Material for this exercise:
------------
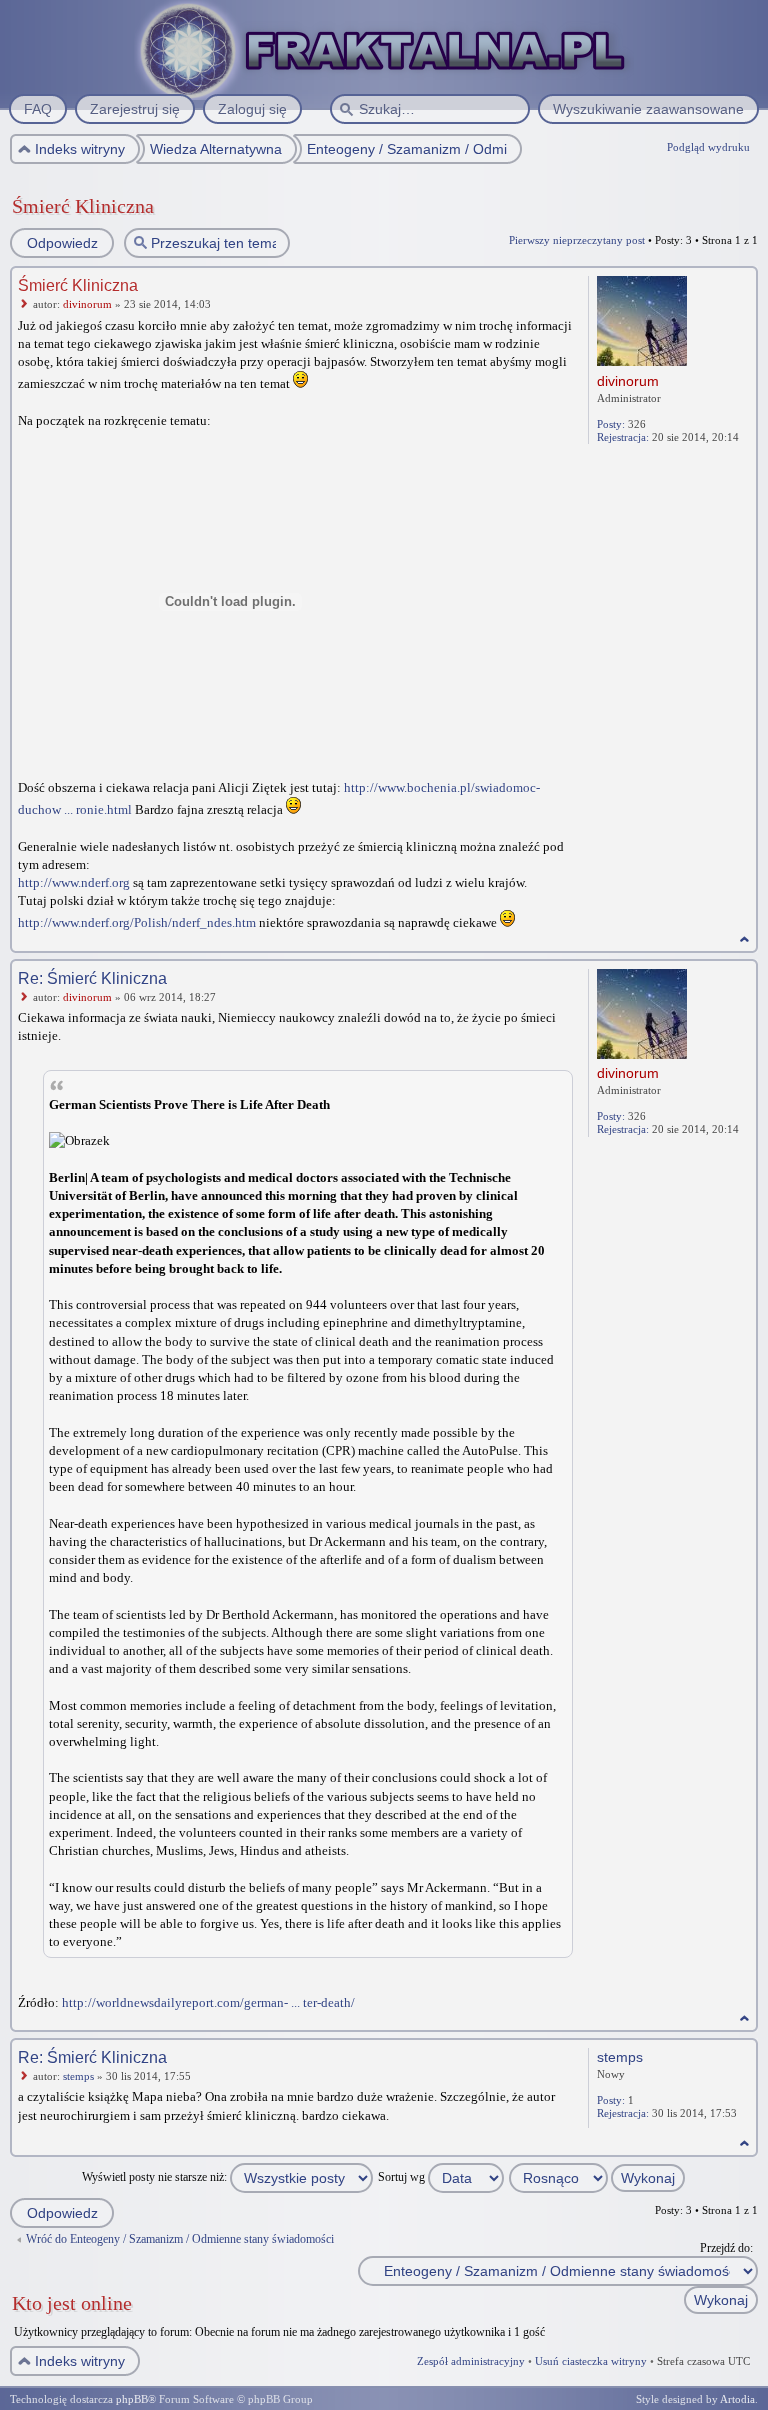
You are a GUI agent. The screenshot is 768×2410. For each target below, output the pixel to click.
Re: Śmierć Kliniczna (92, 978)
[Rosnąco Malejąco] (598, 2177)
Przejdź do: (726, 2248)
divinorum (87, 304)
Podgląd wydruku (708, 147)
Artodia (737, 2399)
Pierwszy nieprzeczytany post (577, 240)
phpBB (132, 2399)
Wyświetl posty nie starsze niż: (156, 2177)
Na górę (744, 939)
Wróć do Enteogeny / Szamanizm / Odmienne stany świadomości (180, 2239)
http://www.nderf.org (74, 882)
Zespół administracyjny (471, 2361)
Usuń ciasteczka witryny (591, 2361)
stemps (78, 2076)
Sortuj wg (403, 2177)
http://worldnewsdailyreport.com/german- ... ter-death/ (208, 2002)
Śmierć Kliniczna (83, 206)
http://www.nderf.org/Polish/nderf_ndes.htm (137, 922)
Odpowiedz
------------
Work instructions:
Your answer must be the records exactly as they stand, with no pictures in it.

Answer for the task:
You are a GUI agent. The screenshot is 768×2410. For each target below, output the pixel to click.
Re: Śmierć Kliniczna (92, 978)
[Rosnąco Malejąco] (598, 2177)
Przejdź do: (726, 2248)
divinorum (87, 304)
Podgląd wydruku (708, 147)
Artodia (737, 2399)
Pierwszy nieprzeczytany post (577, 240)
phpBB (132, 2399)
Wyświetl posty nie starsze niż: (156, 2177)
Na górę (744, 939)
Wróć do Enteogeny / Szamanizm / Odmienne stany świadomości (180, 2239)
http://www.nderf.org (74, 882)
Zespół administracyjny (471, 2361)
Usuń ciasteczka witryny (591, 2361)
stemps (78, 2076)
Sortuj wg (403, 2177)
http://worldnewsdailyreport.com/german- ... ter-death/ (208, 2002)
Śmierć Kliniczna (83, 206)
http://www.nderf.org/Polish/nderf_ndes.htm (137, 922)
Odpowiedz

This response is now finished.